Task to complete: What lines in the records below include the word "Disable"? Return each one.

[Dataset entries]
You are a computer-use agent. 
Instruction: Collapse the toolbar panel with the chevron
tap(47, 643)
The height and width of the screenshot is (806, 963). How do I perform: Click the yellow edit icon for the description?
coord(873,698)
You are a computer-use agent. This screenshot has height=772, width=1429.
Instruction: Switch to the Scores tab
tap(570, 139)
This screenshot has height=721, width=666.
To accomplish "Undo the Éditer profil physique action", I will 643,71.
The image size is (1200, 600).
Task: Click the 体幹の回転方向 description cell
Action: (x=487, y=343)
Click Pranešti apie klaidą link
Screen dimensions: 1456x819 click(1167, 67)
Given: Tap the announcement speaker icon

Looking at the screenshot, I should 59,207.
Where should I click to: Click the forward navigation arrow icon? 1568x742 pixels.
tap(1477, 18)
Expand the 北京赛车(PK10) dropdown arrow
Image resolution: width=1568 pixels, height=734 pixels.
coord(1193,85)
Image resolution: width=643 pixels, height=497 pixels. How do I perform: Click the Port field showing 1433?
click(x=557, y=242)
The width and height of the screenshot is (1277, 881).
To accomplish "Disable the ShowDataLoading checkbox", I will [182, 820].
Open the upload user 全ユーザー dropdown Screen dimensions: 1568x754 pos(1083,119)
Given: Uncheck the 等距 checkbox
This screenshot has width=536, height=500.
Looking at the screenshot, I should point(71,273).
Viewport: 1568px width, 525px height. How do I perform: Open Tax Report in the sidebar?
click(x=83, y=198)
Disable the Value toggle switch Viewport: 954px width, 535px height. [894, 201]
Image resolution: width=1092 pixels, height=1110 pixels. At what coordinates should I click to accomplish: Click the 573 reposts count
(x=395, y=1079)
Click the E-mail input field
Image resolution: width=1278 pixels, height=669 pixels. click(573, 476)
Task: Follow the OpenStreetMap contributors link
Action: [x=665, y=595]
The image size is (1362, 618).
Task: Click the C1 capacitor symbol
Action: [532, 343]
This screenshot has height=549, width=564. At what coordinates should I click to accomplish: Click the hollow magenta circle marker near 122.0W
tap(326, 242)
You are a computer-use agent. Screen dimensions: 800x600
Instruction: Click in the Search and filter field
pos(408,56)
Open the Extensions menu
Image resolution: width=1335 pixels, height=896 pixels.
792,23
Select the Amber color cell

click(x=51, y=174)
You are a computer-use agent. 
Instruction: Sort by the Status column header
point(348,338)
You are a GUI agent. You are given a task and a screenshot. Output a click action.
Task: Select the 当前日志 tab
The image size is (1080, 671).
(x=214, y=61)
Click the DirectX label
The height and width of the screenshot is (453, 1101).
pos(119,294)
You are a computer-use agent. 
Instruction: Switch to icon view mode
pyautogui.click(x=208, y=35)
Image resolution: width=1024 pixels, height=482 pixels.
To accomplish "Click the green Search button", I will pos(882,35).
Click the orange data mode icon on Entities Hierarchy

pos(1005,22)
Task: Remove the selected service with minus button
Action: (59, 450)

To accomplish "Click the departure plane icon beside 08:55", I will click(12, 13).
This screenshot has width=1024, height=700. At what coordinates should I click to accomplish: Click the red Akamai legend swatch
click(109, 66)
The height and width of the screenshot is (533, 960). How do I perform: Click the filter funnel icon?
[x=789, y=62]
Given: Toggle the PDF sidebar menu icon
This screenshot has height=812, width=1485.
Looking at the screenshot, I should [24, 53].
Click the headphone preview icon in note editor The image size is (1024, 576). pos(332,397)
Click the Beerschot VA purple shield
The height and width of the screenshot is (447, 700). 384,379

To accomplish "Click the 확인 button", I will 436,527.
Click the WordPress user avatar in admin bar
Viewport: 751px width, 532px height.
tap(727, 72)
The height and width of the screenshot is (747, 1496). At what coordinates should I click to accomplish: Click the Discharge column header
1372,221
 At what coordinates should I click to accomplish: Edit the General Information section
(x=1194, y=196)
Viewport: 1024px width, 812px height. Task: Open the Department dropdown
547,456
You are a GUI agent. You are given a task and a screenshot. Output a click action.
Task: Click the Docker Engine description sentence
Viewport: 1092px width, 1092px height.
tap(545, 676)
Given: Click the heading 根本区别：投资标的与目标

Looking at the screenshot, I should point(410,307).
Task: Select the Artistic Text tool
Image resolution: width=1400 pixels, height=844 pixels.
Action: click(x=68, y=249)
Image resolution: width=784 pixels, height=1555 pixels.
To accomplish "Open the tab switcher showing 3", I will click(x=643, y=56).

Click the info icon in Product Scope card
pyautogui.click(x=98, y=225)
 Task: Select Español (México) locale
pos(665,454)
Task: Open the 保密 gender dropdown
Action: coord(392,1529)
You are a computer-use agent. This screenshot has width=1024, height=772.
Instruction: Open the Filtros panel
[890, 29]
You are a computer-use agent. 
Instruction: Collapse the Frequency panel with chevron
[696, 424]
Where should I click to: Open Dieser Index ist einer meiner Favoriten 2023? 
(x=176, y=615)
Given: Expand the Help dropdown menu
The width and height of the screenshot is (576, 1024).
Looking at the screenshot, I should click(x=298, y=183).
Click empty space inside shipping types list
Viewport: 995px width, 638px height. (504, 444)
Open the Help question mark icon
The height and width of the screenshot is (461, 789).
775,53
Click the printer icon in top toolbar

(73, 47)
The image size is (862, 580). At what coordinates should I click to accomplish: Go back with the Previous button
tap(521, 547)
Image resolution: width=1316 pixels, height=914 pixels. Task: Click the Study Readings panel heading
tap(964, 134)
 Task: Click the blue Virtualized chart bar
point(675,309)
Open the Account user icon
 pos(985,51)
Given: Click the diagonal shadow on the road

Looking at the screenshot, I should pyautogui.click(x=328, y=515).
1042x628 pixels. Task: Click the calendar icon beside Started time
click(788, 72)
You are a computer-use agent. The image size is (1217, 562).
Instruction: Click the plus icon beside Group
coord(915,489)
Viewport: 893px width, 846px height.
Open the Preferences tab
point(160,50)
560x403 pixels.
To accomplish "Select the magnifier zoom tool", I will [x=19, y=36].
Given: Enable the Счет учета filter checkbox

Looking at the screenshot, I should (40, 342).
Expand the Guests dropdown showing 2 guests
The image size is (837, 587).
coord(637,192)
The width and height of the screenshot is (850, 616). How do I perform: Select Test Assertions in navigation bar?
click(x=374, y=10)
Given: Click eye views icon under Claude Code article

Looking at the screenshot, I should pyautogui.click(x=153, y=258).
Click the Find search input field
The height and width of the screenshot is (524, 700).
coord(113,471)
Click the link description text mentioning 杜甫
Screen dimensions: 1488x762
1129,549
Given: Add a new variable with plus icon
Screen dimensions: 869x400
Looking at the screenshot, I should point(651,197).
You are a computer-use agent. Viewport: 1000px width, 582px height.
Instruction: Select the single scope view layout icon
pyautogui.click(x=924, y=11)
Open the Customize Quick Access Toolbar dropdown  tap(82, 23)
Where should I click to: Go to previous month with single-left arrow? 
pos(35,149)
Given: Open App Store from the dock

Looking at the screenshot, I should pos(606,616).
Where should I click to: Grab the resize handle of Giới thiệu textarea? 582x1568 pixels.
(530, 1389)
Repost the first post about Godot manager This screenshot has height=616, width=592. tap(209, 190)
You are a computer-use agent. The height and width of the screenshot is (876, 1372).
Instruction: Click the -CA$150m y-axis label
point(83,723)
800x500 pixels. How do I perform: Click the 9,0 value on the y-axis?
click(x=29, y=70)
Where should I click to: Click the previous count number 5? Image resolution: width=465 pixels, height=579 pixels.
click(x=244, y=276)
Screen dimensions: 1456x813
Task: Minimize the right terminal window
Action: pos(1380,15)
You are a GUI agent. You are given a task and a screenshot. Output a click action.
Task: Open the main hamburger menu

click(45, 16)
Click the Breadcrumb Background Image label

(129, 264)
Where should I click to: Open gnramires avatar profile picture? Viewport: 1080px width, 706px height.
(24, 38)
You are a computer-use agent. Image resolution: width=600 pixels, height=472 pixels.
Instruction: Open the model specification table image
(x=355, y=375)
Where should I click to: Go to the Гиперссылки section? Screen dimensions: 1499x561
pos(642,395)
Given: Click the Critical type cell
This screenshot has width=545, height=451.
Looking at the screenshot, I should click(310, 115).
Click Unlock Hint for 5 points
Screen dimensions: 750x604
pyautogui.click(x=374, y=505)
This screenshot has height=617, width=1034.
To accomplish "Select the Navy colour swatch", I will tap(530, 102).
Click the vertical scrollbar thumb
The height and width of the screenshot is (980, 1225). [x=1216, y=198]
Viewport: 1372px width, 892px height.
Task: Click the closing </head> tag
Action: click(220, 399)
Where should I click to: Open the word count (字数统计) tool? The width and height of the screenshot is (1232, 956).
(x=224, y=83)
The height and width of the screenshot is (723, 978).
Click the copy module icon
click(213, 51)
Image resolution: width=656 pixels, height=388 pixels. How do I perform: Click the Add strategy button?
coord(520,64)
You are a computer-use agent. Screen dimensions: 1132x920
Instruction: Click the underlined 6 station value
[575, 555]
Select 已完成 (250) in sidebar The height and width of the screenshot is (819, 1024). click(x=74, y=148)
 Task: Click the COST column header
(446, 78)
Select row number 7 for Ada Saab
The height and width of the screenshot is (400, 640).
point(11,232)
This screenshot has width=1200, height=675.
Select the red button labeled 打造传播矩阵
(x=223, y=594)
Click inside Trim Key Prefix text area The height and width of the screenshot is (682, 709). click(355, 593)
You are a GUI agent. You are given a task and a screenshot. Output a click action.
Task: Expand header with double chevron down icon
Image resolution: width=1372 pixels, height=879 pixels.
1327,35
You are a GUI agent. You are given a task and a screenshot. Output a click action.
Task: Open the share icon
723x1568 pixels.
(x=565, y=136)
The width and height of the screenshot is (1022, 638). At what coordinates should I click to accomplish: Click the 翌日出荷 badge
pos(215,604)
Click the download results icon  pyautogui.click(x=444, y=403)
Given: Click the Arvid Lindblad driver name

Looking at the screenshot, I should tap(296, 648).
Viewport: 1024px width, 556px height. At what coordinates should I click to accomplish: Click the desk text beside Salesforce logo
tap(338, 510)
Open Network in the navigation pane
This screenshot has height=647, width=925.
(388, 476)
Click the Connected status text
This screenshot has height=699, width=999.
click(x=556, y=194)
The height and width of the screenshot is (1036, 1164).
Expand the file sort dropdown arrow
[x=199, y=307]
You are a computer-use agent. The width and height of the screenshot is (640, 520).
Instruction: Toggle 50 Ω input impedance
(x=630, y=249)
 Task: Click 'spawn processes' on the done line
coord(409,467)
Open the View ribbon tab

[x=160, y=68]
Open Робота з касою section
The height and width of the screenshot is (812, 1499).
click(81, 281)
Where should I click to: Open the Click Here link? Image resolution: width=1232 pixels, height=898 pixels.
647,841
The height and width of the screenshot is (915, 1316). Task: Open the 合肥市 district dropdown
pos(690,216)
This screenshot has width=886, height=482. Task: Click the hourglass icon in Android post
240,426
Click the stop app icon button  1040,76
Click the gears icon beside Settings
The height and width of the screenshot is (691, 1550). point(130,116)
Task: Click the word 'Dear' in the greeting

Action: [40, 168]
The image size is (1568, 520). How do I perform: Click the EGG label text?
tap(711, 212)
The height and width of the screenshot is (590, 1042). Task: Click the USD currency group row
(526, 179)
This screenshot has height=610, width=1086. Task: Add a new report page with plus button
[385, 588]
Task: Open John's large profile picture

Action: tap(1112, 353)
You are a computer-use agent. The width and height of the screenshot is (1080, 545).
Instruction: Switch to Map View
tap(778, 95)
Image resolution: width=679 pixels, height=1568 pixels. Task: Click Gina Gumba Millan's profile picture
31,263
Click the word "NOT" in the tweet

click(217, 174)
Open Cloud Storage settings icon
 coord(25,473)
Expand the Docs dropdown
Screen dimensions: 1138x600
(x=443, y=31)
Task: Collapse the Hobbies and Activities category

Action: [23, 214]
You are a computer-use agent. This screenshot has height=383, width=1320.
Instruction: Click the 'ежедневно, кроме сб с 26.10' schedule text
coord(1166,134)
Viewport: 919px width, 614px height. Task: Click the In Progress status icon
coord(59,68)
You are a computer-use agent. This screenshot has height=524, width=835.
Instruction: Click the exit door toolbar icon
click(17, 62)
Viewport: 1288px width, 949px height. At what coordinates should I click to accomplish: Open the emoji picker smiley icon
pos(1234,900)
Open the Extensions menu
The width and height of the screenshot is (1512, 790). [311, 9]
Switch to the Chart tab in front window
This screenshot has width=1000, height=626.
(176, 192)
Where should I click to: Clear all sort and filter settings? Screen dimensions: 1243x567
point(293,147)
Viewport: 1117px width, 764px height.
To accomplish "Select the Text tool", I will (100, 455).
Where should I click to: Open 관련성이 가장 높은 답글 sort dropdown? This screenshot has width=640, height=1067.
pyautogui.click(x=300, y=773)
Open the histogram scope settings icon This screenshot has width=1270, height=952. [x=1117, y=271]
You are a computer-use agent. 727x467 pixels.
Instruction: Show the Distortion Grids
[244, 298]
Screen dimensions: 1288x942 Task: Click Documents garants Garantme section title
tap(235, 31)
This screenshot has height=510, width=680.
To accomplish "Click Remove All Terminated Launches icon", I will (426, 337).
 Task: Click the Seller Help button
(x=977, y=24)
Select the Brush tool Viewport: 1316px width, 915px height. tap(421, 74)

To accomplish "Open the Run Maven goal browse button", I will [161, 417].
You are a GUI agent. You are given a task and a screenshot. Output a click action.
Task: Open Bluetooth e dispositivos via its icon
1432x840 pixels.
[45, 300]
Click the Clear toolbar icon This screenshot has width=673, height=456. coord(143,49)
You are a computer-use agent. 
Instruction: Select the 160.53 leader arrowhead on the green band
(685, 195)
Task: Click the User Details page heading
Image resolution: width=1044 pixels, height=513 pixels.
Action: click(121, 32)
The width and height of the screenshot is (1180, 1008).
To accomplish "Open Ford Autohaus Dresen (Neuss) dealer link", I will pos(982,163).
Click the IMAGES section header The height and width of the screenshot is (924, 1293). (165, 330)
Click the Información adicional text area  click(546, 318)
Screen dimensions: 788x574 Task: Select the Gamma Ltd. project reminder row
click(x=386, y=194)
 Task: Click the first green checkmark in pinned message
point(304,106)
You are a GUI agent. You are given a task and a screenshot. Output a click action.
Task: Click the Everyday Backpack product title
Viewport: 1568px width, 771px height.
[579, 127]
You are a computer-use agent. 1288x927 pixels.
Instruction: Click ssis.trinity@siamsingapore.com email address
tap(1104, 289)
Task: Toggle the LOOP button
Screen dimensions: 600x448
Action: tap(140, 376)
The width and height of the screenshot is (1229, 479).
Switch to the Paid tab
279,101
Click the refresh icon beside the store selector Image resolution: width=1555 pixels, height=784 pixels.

Answer section:
To accomplish "Disable the ShowDataLoading checkbox", I will [182, 820].
Disable the Value toggle switch Viewport: 954px width, 535px height. [894, 201]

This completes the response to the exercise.